== Data extract ==
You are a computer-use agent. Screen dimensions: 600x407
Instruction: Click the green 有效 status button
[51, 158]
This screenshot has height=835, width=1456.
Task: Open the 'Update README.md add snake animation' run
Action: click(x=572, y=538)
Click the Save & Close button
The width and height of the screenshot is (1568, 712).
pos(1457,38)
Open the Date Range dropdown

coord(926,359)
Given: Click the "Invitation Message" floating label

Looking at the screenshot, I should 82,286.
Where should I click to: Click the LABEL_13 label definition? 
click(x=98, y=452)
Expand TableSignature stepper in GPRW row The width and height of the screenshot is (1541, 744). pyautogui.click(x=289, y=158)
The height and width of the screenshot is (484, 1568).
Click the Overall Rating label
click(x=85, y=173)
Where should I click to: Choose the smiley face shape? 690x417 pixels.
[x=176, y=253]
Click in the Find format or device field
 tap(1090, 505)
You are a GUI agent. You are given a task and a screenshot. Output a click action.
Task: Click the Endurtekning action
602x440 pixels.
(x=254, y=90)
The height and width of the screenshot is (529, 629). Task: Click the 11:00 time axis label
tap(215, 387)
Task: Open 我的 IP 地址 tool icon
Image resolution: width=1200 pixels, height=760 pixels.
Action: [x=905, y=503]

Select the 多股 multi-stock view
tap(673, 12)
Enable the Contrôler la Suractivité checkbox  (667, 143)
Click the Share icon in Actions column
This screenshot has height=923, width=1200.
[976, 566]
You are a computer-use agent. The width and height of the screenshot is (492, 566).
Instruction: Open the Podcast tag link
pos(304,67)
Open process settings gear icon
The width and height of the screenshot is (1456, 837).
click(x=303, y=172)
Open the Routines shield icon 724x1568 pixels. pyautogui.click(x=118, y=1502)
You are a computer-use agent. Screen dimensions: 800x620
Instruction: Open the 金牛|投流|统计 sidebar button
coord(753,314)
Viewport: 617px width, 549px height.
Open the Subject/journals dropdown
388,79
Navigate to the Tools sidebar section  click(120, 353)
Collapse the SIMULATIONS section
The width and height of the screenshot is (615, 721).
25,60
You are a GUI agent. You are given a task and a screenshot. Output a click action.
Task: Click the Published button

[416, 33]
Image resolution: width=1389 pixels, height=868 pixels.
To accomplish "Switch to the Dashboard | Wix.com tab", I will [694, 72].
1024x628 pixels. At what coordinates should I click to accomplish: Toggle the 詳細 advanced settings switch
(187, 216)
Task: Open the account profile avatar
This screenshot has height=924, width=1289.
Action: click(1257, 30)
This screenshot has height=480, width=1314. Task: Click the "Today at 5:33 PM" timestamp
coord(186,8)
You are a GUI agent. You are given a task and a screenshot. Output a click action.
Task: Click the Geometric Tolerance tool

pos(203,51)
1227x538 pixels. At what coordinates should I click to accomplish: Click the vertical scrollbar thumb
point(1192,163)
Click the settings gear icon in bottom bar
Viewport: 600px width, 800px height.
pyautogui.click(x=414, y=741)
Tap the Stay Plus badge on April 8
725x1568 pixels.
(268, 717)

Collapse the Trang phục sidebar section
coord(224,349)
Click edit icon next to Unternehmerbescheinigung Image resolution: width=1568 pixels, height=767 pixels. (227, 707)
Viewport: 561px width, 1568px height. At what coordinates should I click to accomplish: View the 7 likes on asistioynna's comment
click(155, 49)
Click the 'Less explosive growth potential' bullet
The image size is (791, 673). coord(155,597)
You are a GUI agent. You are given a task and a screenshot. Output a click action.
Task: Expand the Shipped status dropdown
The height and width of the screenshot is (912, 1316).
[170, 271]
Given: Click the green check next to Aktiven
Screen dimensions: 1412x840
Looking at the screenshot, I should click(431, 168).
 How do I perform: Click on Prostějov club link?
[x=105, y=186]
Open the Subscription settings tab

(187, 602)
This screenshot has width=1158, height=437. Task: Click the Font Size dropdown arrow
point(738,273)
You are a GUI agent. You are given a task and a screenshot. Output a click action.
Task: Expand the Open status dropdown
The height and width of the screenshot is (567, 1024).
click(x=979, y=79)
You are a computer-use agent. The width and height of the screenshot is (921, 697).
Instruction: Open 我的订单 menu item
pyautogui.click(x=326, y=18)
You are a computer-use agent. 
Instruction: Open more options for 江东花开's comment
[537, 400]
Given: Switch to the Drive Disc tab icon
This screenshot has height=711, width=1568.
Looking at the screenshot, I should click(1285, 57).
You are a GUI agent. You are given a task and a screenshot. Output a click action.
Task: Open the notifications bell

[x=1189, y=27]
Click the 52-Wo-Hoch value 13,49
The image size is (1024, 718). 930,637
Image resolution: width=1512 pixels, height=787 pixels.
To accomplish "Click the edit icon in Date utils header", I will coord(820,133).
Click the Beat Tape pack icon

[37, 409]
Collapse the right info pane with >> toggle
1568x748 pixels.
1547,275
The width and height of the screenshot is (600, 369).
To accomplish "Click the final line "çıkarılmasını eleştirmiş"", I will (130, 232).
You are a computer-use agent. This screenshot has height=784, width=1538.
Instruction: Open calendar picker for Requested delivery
===
* What you are asked to do
Please report every line in the entries above that contains the word "Where", copying each such line in full. Case counts.

* Solution to this problem
Where should I click to: Click the LABEL_13 label definition? 
Where should I click to: Choose the smiley face shape? 690x417 pixels.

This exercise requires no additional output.